Ascomycetes and Basidiomycetes are two major groups of fungi (like cats and dogs are two major groups of animals).
Unlike cats and dogs, the distinction between Ascomycetes and Basidiomycetes is based on
microscopic characteristics, namely the manner in which the
spores are produced. In Ascomycetes, the spores are produced inside of sock- or
sac-shaped structures called
asci. In Basidiomycetes, the spores are produced on prongs on the
outside of structures called basidia.
As a general rule, Ascomycetes tend to have a brittle texture
(such as Morels), and hypogeous (belowground) Ascomycetes
(eg. truffles) are frequently
- but not always - hollow (such as Genea).
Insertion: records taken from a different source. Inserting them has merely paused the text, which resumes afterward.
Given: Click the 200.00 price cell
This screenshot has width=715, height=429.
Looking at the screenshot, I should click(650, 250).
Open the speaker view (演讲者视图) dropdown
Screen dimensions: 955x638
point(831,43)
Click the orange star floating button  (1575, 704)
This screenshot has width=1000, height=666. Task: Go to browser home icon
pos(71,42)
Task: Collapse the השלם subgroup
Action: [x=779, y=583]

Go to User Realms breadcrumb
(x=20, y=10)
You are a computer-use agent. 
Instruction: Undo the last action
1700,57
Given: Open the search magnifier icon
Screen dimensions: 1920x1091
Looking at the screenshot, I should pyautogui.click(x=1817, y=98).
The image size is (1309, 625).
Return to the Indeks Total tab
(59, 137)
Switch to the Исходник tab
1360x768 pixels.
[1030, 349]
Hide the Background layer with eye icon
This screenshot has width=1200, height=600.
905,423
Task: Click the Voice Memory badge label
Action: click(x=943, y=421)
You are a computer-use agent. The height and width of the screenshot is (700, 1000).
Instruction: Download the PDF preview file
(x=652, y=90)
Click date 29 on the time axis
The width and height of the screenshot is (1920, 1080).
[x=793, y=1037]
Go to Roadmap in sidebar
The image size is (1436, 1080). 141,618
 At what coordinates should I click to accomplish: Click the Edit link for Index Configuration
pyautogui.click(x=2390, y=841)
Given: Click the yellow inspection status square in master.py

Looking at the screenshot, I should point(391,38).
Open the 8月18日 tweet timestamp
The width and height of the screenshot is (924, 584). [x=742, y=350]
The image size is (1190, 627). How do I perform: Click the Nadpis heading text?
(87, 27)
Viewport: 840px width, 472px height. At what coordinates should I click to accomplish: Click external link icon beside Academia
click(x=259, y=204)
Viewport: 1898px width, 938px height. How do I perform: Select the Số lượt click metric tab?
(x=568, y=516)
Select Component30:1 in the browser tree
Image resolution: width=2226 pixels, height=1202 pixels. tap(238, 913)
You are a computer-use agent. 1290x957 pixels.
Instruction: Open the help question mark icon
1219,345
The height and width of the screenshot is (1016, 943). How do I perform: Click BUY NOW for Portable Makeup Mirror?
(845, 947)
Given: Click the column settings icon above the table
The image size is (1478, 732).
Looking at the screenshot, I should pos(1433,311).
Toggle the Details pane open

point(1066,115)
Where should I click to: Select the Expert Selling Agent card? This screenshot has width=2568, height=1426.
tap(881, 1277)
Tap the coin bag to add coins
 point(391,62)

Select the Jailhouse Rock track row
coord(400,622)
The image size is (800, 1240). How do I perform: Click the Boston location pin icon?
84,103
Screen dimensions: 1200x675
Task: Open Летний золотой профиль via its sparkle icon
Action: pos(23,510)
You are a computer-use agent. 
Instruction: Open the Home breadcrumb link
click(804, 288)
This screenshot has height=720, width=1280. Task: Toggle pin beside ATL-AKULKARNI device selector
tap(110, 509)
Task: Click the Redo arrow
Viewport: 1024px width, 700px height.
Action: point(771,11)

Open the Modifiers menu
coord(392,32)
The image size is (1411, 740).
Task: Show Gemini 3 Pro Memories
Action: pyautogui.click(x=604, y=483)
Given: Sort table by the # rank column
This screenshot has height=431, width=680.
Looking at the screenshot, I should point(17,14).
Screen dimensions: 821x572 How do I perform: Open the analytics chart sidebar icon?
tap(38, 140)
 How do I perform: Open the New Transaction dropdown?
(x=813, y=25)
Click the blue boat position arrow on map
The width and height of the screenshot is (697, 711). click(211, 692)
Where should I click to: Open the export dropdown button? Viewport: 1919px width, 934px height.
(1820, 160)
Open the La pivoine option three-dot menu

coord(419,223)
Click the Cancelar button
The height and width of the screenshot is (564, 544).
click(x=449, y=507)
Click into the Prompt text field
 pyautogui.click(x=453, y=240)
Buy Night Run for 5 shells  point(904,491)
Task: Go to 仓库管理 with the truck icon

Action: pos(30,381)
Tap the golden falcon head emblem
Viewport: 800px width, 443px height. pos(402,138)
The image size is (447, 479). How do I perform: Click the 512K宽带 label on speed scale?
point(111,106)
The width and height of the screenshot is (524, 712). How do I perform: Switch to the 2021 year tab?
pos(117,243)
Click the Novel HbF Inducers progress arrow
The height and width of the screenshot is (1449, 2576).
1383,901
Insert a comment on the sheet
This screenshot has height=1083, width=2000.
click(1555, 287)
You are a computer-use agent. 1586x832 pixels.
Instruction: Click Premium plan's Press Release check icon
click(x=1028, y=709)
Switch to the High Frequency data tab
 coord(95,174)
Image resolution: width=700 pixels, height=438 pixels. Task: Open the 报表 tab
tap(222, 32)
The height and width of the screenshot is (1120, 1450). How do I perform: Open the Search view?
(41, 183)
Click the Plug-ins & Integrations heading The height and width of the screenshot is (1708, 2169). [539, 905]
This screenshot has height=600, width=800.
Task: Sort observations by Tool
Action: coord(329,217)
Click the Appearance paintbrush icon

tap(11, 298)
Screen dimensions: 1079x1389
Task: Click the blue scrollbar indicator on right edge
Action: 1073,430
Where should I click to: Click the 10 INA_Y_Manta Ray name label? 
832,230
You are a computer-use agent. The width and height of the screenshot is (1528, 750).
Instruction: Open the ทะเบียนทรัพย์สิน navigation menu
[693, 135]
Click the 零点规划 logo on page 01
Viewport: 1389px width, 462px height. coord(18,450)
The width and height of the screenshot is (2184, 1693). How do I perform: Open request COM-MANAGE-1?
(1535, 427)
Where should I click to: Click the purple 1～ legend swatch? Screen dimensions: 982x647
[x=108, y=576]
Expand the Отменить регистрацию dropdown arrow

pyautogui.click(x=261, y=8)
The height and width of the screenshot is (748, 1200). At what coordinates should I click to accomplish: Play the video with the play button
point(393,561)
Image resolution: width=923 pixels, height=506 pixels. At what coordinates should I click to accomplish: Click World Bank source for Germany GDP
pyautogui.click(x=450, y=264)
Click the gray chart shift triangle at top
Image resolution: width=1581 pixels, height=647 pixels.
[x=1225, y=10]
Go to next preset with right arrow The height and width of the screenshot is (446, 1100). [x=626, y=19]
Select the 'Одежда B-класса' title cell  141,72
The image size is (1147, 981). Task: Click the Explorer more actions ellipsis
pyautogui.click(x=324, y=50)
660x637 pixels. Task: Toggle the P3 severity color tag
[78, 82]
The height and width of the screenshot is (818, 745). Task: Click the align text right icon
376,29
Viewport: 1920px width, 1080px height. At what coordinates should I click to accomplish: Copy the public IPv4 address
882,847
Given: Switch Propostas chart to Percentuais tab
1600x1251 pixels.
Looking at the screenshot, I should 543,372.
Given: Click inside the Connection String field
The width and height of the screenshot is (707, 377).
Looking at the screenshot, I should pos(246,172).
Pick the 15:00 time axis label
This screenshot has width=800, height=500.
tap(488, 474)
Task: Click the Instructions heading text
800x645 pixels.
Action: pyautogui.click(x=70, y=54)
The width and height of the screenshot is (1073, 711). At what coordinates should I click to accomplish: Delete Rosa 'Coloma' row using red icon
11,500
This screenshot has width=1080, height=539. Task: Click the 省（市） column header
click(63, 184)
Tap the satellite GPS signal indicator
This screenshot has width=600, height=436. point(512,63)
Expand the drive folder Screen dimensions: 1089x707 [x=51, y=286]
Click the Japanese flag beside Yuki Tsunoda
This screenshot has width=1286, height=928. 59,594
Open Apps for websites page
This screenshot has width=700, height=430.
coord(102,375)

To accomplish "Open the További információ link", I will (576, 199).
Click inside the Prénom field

Basidiomycetes
are fleshier in texture (all gilled mushrooms
are Basidiomycetes), and the hypogeous Basidiomycetes tend to be squishy or spongy on the
inside (such as Zelleromyces).
This key may help in distinguishing "asco's" from "basid's".
There are two other groups: The Mucoromycetes form their spores individually on specialized "suspensor cells" and
contain one truffle-forming ectomycorrhizal genus, Endogone. The Glomeromycetes form their spores individually
or in clusters at the ends of hyphae. Only one genus in this group forms truffles, Glomus.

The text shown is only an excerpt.